## Collected data entries:

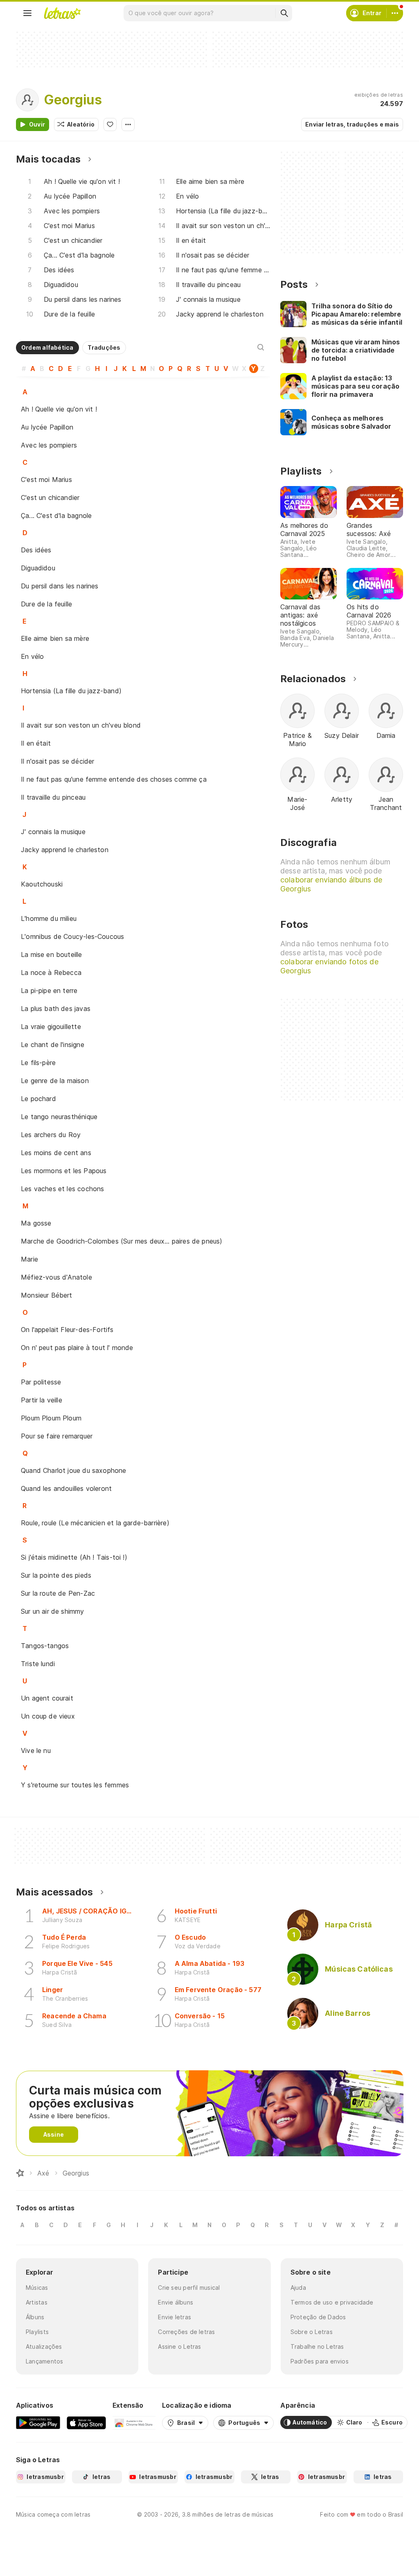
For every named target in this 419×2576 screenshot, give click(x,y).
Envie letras (174, 2317)
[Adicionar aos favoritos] (110, 124)
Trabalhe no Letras (317, 2346)
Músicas (37, 2287)
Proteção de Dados (318, 2317)
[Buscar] (284, 13)
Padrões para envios (320, 2361)
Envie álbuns (175, 2302)
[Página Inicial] (20, 2173)
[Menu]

## What the exercise asks:
Transcribe every entry exactly. Leave out the pictures.

## Task output:
For every named target in this 419×2576 screenshot, give click(x,y).
Envie letras (174, 2317)
[Adicionar aos favoritos] (110, 124)
Trabalhe no Letras (317, 2346)
Músicas (37, 2287)
Proteção de Dados (318, 2317)
[Buscar] (284, 13)
Padrões para envios (320, 2361)
Envie álbuns (175, 2302)
[Página Inicial] (20, 2173)
[Menu]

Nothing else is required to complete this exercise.